* RECORD EXCERPTS:

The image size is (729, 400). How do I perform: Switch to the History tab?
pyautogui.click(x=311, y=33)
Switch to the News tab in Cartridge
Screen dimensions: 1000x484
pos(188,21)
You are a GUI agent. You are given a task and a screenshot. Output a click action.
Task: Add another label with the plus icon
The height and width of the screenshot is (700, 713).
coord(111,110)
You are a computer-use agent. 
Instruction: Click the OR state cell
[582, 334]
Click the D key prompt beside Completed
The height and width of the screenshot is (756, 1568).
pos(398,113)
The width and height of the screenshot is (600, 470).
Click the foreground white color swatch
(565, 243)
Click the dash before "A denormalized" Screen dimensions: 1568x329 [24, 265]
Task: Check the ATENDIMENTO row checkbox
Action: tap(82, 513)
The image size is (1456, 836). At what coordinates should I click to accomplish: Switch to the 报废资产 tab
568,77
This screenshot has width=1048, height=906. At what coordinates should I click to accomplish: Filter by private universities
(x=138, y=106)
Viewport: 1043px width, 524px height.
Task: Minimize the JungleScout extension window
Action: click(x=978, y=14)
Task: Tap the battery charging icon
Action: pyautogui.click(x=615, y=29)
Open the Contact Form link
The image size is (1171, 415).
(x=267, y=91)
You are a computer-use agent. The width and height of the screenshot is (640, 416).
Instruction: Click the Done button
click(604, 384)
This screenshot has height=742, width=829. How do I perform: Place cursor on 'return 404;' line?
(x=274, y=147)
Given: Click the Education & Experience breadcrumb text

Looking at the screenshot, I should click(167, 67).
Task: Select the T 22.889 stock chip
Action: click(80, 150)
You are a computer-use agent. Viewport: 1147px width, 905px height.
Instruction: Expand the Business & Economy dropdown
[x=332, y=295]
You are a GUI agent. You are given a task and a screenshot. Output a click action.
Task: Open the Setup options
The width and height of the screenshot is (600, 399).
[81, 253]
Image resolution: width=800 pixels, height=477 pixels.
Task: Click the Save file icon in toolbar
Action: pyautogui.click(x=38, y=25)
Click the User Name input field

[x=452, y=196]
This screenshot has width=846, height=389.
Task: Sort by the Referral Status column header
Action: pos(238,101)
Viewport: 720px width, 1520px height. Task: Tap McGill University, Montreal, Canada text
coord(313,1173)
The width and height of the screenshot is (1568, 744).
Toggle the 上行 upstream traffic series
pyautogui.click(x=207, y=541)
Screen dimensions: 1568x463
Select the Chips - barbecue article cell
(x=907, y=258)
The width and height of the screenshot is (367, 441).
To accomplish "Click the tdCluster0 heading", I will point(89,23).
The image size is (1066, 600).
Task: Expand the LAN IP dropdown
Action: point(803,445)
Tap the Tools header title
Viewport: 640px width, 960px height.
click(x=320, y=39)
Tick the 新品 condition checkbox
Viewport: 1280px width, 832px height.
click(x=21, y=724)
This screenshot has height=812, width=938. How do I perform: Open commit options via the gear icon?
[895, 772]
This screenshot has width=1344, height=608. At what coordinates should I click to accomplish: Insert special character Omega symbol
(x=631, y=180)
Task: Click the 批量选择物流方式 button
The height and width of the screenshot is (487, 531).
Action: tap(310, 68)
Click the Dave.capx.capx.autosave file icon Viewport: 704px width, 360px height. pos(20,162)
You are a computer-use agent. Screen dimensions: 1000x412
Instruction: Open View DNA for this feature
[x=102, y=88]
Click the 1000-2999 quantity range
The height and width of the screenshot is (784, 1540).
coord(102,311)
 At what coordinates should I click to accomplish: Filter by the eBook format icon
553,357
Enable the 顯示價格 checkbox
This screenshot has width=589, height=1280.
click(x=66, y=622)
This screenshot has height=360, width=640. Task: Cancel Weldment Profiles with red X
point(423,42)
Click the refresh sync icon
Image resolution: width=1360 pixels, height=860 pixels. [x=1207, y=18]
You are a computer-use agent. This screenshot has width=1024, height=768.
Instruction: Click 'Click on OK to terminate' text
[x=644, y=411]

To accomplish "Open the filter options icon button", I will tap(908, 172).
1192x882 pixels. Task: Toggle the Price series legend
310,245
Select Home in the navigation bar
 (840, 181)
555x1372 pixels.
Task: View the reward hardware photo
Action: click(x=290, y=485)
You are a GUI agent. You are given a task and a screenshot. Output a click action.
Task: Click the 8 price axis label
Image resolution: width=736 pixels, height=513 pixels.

* EXERCISE AIM: Output nothing but the lines from the one that contains "This screenshot has width=589, height=1280." through the final line of the entries above, exactly as they appear.

* FINAL ANSWER:
This screenshot has width=589, height=1280.
click(x=66, y=622)
This screenshot has height=360, width=640. Task: Cancel Weldment Profiles with red X
point(423,42)
Click the refresh sync icon
Image resolution: width=1360 pixels, height=860 pixels. [x=1207, y=18]
You are a computer-use agent. This screenshot has width=1024, height=768.
Instruction: Click 'Click on OK to terminate' text
[x=644, y=411]

To accomplish "Open the filter options icon button", I will tap(908, 172).
1192x882 pixels. Task: Toggle the Price series legend
310,245
Select Home in the navigation bar
 (840, 181)
555x1372 pixels.
Task: View the reward hardware photo
Action: click(x=290, y=485)
You are a GUI agent. You are given a task and a screenshot. Output a click action.
Task: Click the 8 price axis label
Image resolution: width=736 pixels, height=513 pixels.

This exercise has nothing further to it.